As Large Language Models (LLMs) become an important way of information
seeking, there have been increasing concerns about the unethical content LLMs
may generate. In this paper, we conduct a rigorous evaluation of LLMs' implicit
bias towards certain groups by attacking them with carefully crafted
instructions to elicit biased responses. Our attack methodology is inspired by
psychometric principles in cognitive and social psychology. We propose three
attack approaches, i.e., Disguise, Deception, and Teaching, based on which we
built evaluation datasets for four common bias types. Each prompt attack has
bilingual versions. Extensive evaluation of representative LLMs shows that 1)
all three attack methods work effectively, especially the Deception attacks; 2)
GLM-3 performs the best in defending our attacks, compared to GPT-3.5 and
GPT-4; 3) LLMs could output content of other bias types when being taught with
one type of bias.
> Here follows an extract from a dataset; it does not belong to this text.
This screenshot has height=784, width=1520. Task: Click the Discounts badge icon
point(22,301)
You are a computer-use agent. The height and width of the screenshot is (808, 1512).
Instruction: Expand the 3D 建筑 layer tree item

Our methodology provides a rigorous and effective way of
evaluating LLMs' implicit bias and will benefit the assessments of LLMs'
potential ethical risks.

大型语言模型（LLMs）的普及引发了对其可能产生的不道德内容的增加关注。本文通过利用精心设计的指令进行攻击，以评估 LLMs 对特定群体的潜在偏见。我们提出了三种攻击方法（伪装、欺骗和教授），并构建了四种常见偏见类型的评估数据集。对典型 LLMs 进行了广泛评估，结果显示：1）所有三种攻击方法都非常有效，特别是欺骗攻击；2）GLM-3 在防御我们的攻击方面表现最佳，相比之下 GPT-3.5 和 GPT-4 则较差；3）当以一种偏见类型进行教授时，LLMs 可能会输出其他类型的内容。我们的方法提供了一种可靠而有效的评估 LLMs 潜在偏见的方式，并有助于评估 LLMs 的潜在伦理风险。